- _Excerpted passage_:
*****

I made this tonight and it was the best roast chicken I have ever had! Thanks for the recipe!

Kat said...

Thanks to you, I just made my first roast chicken. I took some of the info from your blog here and some advice from my mom. It turned out to be the most moist chicken I've ever had. *drool* I had 2 helpings. LOL. Thank you!

Amy Dickenson said...

I've made this recipe several many times and it NEVER disappoints. THANK YOU!!!

Rebeca said...

There's nothing like a roast chicken. So comforting, tasty and endlessly versatile. This evening I just roasted it by stuffing a lemon in the cavity, and olive oil, salt and pepper on the skin. It has been too warm for a full roast today so I did it with a salad of parma ham, olives, mixed tomatoes (fresh and sun dried) and anchovies.

nummm... said...

OMG!! So good and moist. My favorite recipe EVER!!!

... said...

Roast covered or uncovered?

mcyprice said...

I asked my food guru about covered or uncovered. "By definition the process of roasting is never covered. You want to expose the meat directly to circulating hot air."

Nora said...

I did this, plus some large diced potatoes/carrots in the pan as suggested in your 1-chicken-17-meals post, and drizzled some olive oil, rosemary, & thyme over everything.

I will never roast chicken any other way again. This was spot-on. Thank you!

wifemomandmore said...

This is so good! This was my second time making it. This time I took your suggestion and threw in some potatoes (red and blue from my CSA) and some carrots (I had baby carrots in the fridge). Sooo good!!

Anonymous said...

*****

- _Provided material_:
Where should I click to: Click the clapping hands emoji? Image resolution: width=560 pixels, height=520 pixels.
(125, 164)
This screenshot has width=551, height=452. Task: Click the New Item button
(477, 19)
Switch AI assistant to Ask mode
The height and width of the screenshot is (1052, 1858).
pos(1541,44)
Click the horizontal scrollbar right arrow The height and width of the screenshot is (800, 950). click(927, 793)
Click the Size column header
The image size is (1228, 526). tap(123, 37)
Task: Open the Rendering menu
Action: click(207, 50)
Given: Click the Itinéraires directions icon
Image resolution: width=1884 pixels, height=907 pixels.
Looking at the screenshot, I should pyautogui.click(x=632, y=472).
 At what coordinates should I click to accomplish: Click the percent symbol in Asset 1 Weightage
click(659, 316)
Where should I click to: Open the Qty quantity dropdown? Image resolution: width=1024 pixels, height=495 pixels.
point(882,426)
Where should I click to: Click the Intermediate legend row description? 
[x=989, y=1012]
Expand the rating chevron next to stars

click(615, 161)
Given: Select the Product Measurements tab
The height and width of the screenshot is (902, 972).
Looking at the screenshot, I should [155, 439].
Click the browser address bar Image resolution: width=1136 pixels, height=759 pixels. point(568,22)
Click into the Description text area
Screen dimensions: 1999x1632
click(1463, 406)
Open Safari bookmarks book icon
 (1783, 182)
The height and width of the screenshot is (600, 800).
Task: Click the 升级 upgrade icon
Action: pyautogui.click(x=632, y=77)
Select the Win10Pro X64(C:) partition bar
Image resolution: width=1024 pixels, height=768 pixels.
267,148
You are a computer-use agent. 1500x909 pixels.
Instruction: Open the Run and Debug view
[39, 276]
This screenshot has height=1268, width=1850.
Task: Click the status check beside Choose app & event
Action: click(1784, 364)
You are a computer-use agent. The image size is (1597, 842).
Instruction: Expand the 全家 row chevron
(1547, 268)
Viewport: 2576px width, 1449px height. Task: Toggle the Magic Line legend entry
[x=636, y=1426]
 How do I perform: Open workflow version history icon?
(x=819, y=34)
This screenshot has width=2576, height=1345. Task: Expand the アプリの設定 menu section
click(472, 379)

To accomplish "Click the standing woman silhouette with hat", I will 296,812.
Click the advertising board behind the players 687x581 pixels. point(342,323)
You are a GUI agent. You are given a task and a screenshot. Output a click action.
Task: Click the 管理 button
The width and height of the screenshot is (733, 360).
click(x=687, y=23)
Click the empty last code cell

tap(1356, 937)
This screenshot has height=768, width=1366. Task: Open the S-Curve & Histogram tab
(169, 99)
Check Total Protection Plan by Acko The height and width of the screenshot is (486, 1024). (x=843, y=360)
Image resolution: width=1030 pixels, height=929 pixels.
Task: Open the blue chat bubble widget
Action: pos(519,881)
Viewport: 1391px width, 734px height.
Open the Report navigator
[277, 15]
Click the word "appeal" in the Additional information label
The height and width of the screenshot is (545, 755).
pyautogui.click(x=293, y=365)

*****

- _Complete the following_:
- a) From the roast chicken comments, set down the passage between "Rebeca said..." and "favorite recipe EVER!!!", inclusive.
- b) Answer these questions from the roast chicken comments:
(i) What did Rebeca stuff in the chicken's cavity?
(ii) According to the food guru quoted by mcyprice, what should the meat be exposed to directly?
(iii) What colors were the potatoes that wifemomandmore added?

- _Task-by-task answers_:
- a)
Rebeca said...

There's nothing like a roast chicken. So comforting, tasty and endlessly versatile. This evening I just roasted it by stuffing a lemon in the cavity, and olive oil, salt and pepper on the skin. It has been too warm for a full roast today so I did it with a salad of parma ham, olives, mixed tomatoes (fresh and sun dried) and anchovies.

nummm... said...

OMG!! So good and moist. My favorite recipe EVER!!!

- b)
(i) A lemon.
(ii) Circulating hot air.
(iii) Red and blue.